BEGIN DATA TO USE

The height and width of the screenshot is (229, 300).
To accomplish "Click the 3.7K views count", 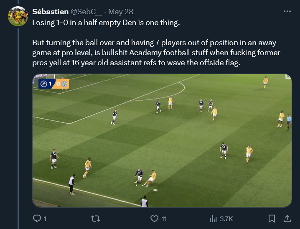I will tap(226, 219).
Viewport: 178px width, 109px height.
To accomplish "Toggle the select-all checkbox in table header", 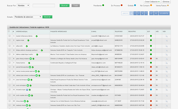I will click(x=9, y=31).
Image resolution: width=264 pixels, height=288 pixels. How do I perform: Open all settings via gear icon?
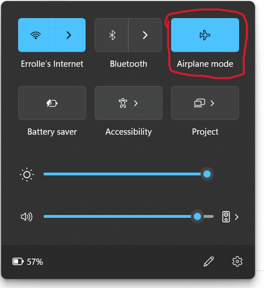pyautogui.click(x=237, y=261)
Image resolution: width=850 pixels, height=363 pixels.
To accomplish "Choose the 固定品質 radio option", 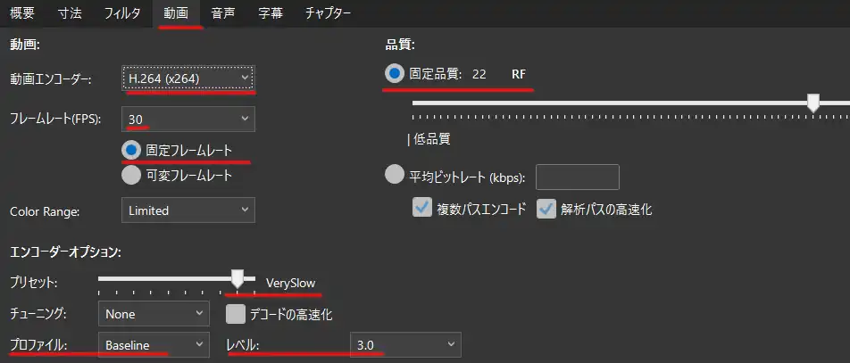I will pos(395,74).
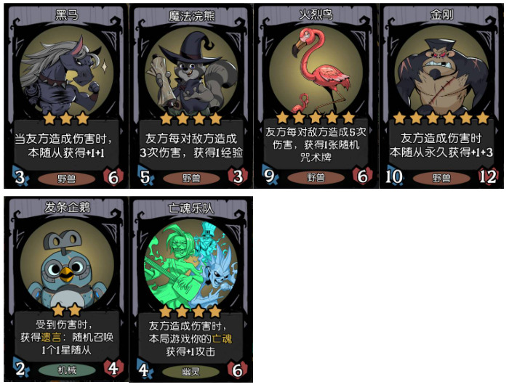Click the 野兽 tag on 火烈鸟 card
The image size is (509, 387).
(316, 177)
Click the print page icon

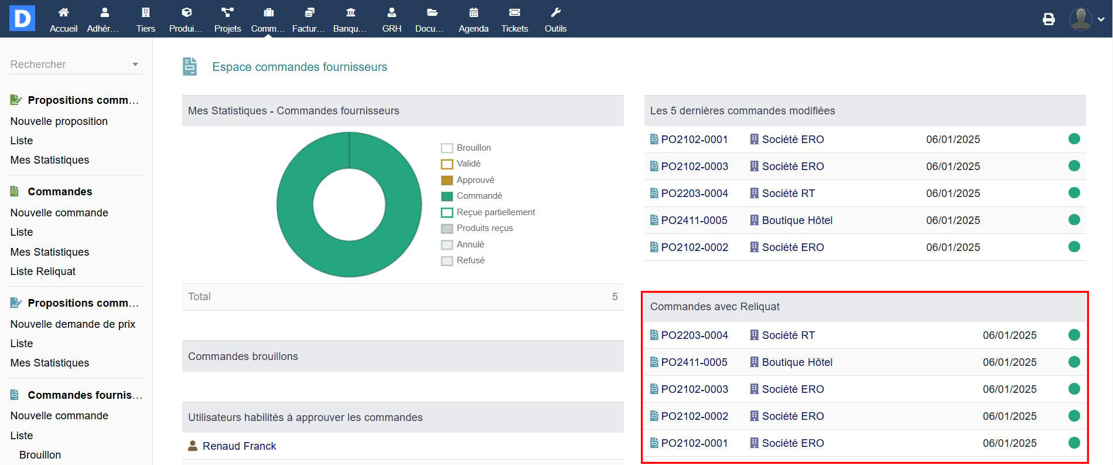(1049, 19)
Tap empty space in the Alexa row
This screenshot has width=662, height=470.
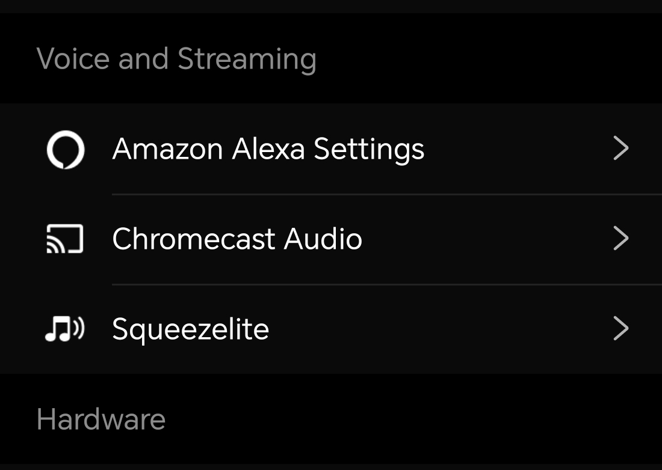pyautogui.click(x=518, y=149)
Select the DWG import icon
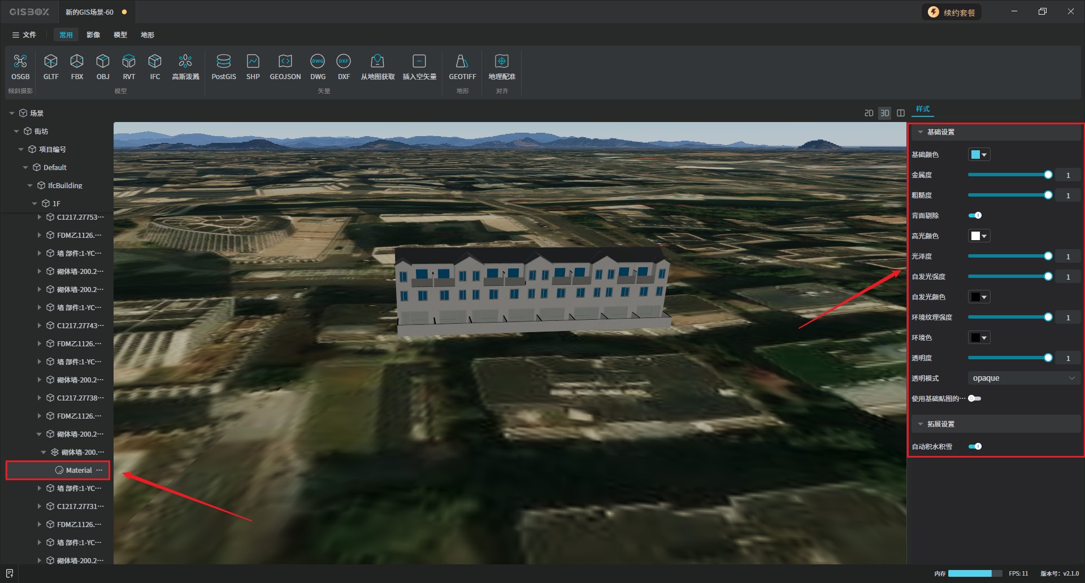Viewport: 1085px width, 583px height. click(x=318, y=61)
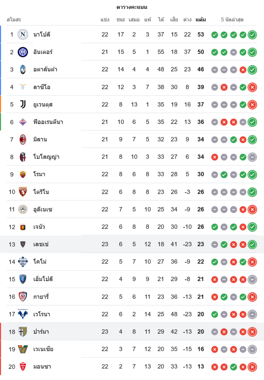The height and width of the screenshot is (380, 264).
Task: Click the ตารางคะแนน title tab
Action: [x=132, y=7]
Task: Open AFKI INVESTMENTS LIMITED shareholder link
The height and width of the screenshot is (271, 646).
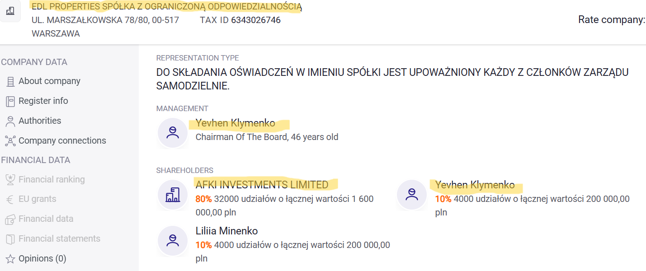Action: (x=262, y=185)
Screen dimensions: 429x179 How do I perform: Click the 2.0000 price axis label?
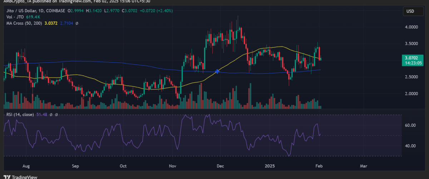412,93
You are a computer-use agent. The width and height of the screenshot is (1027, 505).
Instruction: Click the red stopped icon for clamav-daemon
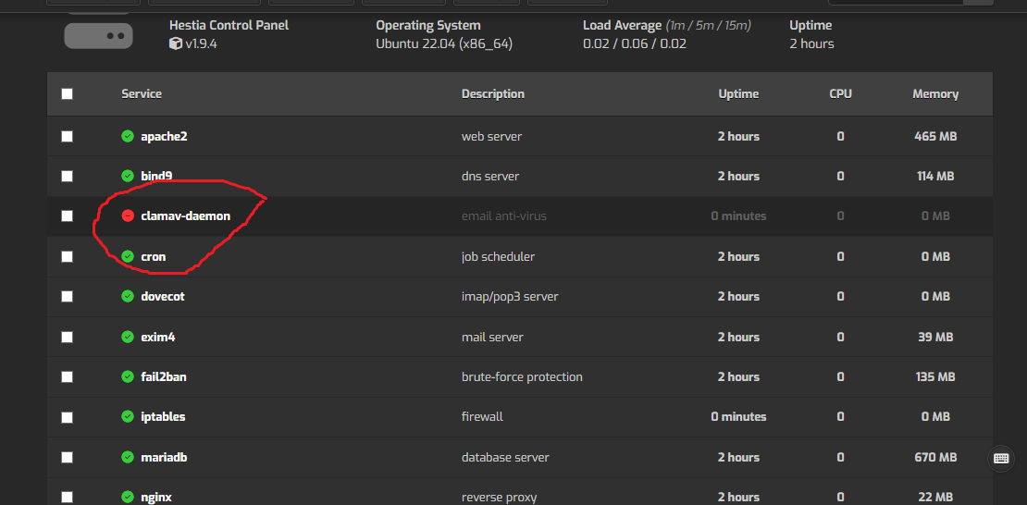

END DATA TO USE

#### [WORK REQUIRED]
Reproduce only the lines between the line with "Task: Open AFKI" and the final line of the records, both included, so that the copy matches them exactly and contains no pictures.

#### [TASK SOLUTION]
Task: Open AFKI INVESTMENTS LIMITED shareholder link
The height and width of the screenshot is (271, 646).
Action: (x=262, y=185)
Screen dimensions: 429x179 How do I perform: Click the 2.0000 price axis label?
412,93
You are a computer-use agent. The width and height of the screenshot is (1027, 505).
Instruction: Click the red stopped icon for clamav-daemon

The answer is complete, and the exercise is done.